▶ _ABOUT THIS EXERCISE_:
Starting at the line with "Image resolution: width=1920" and going on through the line with "This screenshot has width=1357, height=930.", reproduce each line in the records below exactly and nothing more.

══════

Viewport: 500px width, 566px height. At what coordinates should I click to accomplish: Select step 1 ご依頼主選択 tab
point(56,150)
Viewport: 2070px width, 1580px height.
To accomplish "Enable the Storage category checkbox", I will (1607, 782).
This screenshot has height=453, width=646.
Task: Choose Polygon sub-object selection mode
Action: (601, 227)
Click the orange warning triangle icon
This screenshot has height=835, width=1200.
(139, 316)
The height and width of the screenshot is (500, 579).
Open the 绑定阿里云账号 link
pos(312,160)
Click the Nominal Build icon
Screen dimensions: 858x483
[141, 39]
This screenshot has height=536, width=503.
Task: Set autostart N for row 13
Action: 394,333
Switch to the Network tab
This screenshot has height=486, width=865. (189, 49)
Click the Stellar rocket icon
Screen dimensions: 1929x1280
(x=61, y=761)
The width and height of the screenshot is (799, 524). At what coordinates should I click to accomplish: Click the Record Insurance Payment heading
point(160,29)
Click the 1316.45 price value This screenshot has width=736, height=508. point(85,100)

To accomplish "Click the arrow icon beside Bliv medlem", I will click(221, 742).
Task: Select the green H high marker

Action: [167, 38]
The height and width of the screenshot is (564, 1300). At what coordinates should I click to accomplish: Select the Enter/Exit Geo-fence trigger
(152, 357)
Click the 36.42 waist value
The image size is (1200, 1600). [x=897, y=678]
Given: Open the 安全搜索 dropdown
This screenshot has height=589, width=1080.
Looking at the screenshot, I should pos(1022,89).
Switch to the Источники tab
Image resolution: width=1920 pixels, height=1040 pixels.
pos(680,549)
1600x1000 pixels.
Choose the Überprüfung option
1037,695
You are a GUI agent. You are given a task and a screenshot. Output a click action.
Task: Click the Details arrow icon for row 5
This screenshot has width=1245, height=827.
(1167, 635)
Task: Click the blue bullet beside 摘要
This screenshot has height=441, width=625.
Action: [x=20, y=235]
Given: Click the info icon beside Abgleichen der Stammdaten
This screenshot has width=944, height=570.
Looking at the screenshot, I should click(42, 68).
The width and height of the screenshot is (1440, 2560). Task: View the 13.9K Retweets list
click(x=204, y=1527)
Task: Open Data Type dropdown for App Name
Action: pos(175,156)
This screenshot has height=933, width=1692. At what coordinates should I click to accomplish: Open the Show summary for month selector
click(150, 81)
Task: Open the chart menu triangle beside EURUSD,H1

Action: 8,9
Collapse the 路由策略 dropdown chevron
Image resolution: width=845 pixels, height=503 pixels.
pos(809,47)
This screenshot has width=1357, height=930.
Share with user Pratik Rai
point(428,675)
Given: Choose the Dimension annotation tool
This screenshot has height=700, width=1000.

══════

▶ _ANSWER TO THIS EXERCISE_:
Image resolution: width=1920 pixels, height=1040 pixels.
pos(680,549)
1600x1000 pixels.
Choose the Überprüfung option
1037,695
You are a GUI agent. You are given a task and a screenshot. Output a click action.
Task: Click the Details arrow icon for row 5
This screenshot has width=1245, height=827.
(1167, 635)
Task: Click the blue bullet beside 摘要
This screenshot has height=441, width=625.
Action: [x=20, y=235]
Given: Click the info icon beside Abgleichen der Stammdaten
This screenshot has width=944, height=570.
Looking at the screenshot, I should click(42, 68).
The width and height of the screenshot is (1440, 2560). Task: View the 13.9K Retweets list
click(x=204, y=1527)
Task: Open Data Type dropdown for App Name
Action: pos(175,156)
This screenshot has height=933, width=1692. At what coordinates should I click to accomplish: Open the Show summary for month selector
click(150, 81)
Task: Open the chart menu triangle beside EURUSD,H1

Action: 8,9
Collapse the 路由策略 dropdown chevron
Image resolution: width=845 pixels, height=503 pixels.
pos(809,47)
This screenshot has width=1357, height=930.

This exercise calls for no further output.